AerFi's shareholders included the Texas Pacific Group, owned by Ryanair chairman David Bonderman.
This new company was subsequently sold to Debis AirFinance NV, the aircraft leasing arm of the DaimlerChrysler Group, in 2000.[5]
[edit] Legacy
Many of the directors and staff of GPA subsequently went on to work in other Commercial Aircraft Sales and Leasing firms, such as GECAS, CIT, ILFC, Debis (now AerCap), RBS and Aircastle. The availability of this cadre of highly trained specialists in Ireland is one of the principal reasons (along with a favourable corporate tax environment associated with the International Financial Services Centre in Dublin) why the country has become one of the worldwide centres of the Commercial Aircraft Sales and Leasing industry.
[edit] Sponsorship
During the Ethiopian famine, GPA sponsored two airlifts of emergency supplies in October and November of 1984.[6] A number of other, mainly artistic endeavours, benefited from sponsorship by GPA that included the following, among others. In 1988 the first GPA Dublin International Piano Competition took place and was won by Philippe Cassard.[7] In 1984 Robert Armstrong won the Guinness Peat Aviation Awards for Emerging Artists[8] and in 1986 Eithne Jordan won during the show held in Dublin.

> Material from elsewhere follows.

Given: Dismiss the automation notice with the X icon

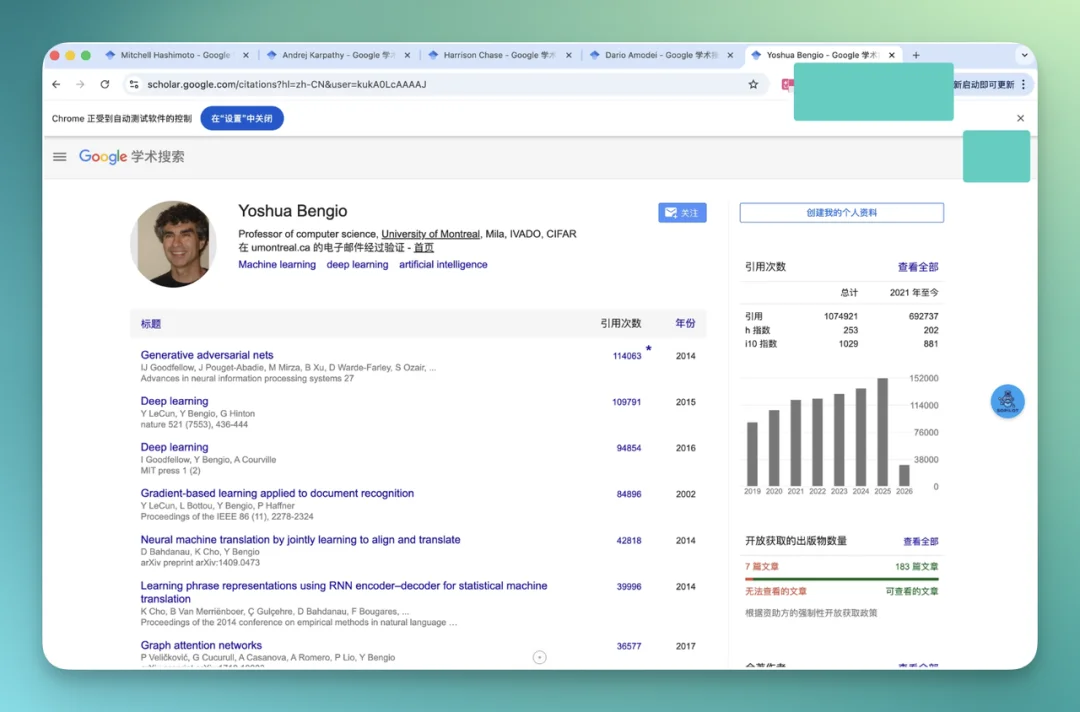Looking at the screenshot, I should [x=1020, y=118].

One of the exhibitors was Vincent Killowry and in 1987 GPA bought most of the works at his first one man show in Limerick.[9] In 1989 John Banville received the Guinness Peat Aviation Book Award for his novel The Book of Evidence, also shortlisted for the Booker Prize for Fiction. Also in 1989 the Foynes Flying Boat Museum [11], at its inception, was sponsored as the GPA Foynes Flying Boat Museum.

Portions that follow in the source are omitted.